How to Actually Use This as a Designer-Builder
The Agents API is currently available in TypeScript and Go, and it's marked as preview — meaning the API could still change. If you're working in TypeScript (which is what most vibe-coding tools lean toward), you're in luck.
The practical starting point is the JavaScript client, remoteAgent(), which lets a web frontend connect to a Genkit agent with a few lines. If you're already using the Vercel AI SDK — a popular choice for Next.js-based prototypes — there's an adapter called GenkitChatTransport that connects the familiar useChat hook to a Genkit backend. That means you can use Vercel's prebuilt AI UI components on the front end while Genkit handles all the agent logic on the back.
The workflow for a designer prototyping with this might look like: define an agent with a system prompt (the instruction that shapes how the AI behaves), connect it to your frontend with remoteAgent(), and layer in session persistence or human-approval pauses as your prototype gets more realistic. You're not writing the infrastructure — you're configuring it.
What to Watch and What's Still Uncertain
A few honest caveats. This is a preview release, which means the API surface can and likely will change before it stabilizes. Build on it for exploration and learning, but be aware that code you write today might need updating when Genkit hits a stable release.

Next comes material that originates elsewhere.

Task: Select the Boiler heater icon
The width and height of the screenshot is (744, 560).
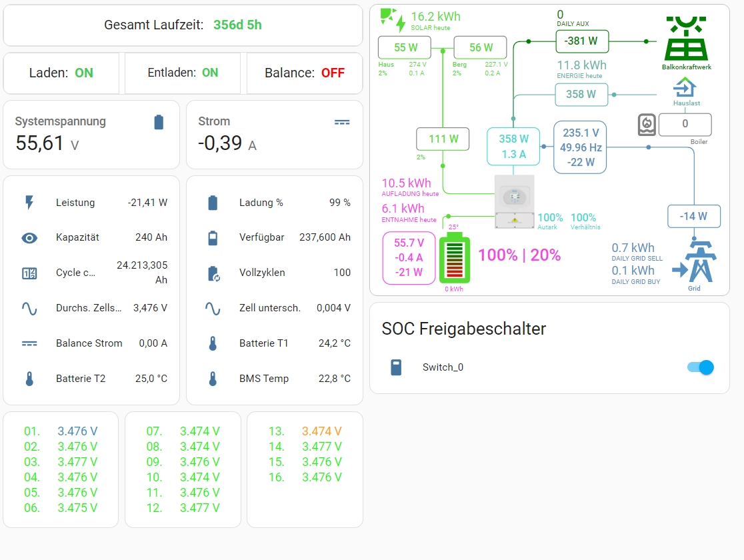Action: coord(646,124)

Genkit also skews toward developers — the documentation assumes TypeScript or Go familiarity. If you're new to either, the concepts here are valuable to understand even if you're using a higher-level tool that abstracts the framework away. Knowing that "session state," "artifacts," and "human approval" are distinct, solvable problems helps you ask better questions of whatever tool you are using.

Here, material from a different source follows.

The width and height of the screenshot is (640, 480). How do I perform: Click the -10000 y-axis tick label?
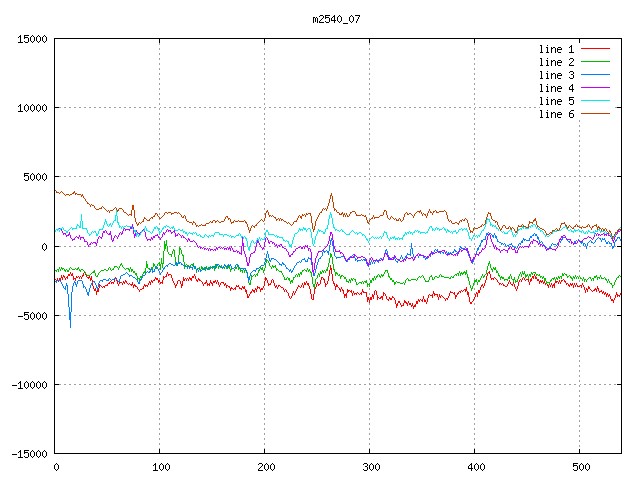point(29,385)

The bigger picture: Google is betting that the future of AI features isn't isolated generate-and-done calls — it's persistent, multi-turn, agentic experiences that feel more like working with a collaborator than querying a search box. Genkit Agents is their foundation for that. Whether it becomes the standard or gets overtaken by competing frameworks is an open question. But the patterns it's encoding — stateful conversations, branching histories, human-in-the-loop pauses — are going to matter regardless of which tool wins.
Get familiar with the concepts now. The specific syntax is secondary.